Audio-only menus

This post is about an old thesis written in 2002 for the Utrecht School of the Arts, School of Music and Technology.[1] It contains guidelines for the usability of audio-only menus. It’s written in Dutch and I’d like to share some insights that might be useful for designing audio menus or audio games.

In the past years, I’ve designed quite some audio menus for audio games and supervised projects that used audio-only interaction for blind users. Below I share some of my experiences concerning these menus, and include the original recommendations of the thesis.

illustration by zkukkuiz

illustration by zkukkuiz

An updated summary of Audio Menus (2002).

An audio menu is a menu, which utilizes sound as primary feedback mechanic.

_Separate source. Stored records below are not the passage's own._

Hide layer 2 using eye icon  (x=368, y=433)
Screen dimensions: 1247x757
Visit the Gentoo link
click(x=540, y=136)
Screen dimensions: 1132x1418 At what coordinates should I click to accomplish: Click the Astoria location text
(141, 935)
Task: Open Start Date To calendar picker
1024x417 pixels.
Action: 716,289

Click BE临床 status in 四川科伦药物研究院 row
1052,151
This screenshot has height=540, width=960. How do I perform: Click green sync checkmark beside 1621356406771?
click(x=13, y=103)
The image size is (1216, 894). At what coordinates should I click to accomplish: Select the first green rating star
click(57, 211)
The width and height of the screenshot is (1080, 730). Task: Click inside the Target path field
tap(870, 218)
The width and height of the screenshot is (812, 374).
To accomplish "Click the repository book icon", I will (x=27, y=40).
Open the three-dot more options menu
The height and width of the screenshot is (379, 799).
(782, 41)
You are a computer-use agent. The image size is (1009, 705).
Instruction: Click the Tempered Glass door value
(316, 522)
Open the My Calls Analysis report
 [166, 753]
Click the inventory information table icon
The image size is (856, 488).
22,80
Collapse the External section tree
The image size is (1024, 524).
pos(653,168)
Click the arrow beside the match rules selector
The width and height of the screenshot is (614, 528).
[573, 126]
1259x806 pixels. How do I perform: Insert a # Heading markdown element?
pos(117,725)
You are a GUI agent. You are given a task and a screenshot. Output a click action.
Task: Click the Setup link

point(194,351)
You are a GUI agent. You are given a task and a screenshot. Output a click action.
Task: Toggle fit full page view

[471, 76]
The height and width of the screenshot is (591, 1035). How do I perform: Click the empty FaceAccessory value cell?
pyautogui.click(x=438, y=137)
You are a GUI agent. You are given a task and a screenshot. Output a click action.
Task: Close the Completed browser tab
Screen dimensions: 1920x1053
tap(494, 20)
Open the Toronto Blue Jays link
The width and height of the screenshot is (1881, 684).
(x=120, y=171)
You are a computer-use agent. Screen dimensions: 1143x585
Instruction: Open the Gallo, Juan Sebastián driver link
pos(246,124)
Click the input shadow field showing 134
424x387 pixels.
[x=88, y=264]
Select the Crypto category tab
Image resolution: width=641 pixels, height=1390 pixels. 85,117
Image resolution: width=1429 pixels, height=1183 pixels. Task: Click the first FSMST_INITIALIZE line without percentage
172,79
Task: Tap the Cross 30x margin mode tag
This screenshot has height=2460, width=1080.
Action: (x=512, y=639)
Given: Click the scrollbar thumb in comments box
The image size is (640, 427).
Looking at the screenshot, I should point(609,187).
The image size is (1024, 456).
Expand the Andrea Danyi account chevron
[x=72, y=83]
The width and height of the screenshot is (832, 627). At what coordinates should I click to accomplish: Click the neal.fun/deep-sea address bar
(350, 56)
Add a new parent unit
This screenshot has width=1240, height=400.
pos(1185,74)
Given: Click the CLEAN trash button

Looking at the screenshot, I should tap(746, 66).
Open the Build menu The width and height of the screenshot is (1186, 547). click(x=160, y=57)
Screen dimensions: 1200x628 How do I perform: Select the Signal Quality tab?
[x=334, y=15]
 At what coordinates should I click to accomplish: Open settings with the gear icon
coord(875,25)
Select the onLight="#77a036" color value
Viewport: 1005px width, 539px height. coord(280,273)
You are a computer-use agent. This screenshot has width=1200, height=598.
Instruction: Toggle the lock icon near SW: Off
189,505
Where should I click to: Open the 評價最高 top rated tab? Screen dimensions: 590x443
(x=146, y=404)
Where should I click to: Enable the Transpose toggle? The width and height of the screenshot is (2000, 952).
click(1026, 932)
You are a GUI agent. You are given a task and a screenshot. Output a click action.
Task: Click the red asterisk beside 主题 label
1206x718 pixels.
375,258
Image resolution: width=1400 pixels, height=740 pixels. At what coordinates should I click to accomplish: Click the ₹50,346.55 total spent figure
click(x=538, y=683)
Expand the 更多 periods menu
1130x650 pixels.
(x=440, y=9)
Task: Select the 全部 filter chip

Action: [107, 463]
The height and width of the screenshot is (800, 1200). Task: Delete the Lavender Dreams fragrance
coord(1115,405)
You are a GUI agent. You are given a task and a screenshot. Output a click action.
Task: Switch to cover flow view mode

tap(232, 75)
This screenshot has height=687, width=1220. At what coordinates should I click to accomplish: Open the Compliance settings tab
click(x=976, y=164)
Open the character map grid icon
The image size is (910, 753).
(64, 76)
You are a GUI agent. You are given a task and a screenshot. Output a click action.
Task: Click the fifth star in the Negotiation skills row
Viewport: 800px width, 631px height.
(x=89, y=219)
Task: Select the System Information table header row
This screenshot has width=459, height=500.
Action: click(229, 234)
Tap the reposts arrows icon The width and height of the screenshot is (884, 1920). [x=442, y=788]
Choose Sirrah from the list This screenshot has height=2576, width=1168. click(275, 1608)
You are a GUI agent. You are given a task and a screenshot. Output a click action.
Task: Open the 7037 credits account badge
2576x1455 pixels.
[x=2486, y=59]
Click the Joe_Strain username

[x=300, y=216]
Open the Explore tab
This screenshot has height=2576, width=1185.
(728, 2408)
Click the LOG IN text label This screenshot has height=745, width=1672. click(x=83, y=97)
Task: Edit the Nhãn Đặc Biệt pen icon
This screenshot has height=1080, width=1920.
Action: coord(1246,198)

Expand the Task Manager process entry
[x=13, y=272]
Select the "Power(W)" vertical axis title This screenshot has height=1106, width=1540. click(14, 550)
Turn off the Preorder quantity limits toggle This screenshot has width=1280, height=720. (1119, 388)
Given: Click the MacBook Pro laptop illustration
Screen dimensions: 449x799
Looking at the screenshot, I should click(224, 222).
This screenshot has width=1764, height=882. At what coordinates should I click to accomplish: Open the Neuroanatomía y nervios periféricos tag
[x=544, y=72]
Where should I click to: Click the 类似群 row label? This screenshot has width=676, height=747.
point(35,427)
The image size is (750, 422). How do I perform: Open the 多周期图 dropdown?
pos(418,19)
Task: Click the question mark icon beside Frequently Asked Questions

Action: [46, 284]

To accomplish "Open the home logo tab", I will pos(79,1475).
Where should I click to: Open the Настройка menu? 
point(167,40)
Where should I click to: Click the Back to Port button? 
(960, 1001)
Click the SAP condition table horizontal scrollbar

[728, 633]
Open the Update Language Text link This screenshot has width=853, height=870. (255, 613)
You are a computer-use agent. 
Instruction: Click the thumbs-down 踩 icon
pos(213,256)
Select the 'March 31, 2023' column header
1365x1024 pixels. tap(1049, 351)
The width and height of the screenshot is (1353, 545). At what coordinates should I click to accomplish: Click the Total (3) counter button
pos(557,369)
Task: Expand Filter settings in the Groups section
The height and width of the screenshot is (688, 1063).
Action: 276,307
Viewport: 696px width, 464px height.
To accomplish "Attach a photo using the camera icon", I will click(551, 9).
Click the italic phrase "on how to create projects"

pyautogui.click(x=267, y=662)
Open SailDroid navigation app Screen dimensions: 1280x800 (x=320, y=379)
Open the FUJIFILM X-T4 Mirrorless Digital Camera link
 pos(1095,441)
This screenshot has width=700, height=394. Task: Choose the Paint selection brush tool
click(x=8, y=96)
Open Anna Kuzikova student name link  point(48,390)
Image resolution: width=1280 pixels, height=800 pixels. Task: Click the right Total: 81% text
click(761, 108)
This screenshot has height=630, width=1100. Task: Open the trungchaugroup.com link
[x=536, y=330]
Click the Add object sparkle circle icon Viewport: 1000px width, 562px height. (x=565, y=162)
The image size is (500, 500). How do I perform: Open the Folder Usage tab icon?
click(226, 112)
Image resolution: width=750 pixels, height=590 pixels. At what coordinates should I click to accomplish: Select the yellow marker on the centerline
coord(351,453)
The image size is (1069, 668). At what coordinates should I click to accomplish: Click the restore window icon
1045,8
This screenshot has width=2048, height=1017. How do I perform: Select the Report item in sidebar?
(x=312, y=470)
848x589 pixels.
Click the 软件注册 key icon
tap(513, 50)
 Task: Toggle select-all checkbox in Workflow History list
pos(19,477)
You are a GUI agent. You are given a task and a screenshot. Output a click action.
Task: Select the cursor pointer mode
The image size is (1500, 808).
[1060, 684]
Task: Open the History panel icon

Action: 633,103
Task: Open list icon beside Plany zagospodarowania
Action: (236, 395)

The user interacts in various ways with the menu system, for example with keys or speech control. Audio menus are mostly found in applications where the user is not able to use the visual alternatives of menus. Also, when the menu is not in sight (controlling the menu of a ‘smarthome’-system throughout the building) or when a visual task is required (e.g. in a car), audio menus can be valuable. At present, audio menus are most frequently found in audio games [2] or games for the blind.

In general, these menus do not seem to be as pleasant and user-friendly as most visual menus are. Current menus found in phone systems often read out all the options, before letting the user make his choice. In this case, the user often feels passive due to this very passive way of interaction. In this case, the user is waiting continuously.
When developing an audio menu, one could choose a ‘more active’ interaction model, in which the user can browse with two keys and listen to each option in his own tempo. In that case, he can interrupt options and confirm his choice. With this model the waiting time is decreased because the menu-system does not have to tell the user which option corresponds to which key every time, which prevents listener-fatigue when used frequently. Also, the user might feel ‘in control’ instead of slaved to the application, while carrying out instructions. Yet, the instructions for a more active interaction model requires more explanation and some players have difficulties, because of their non-existent expectations.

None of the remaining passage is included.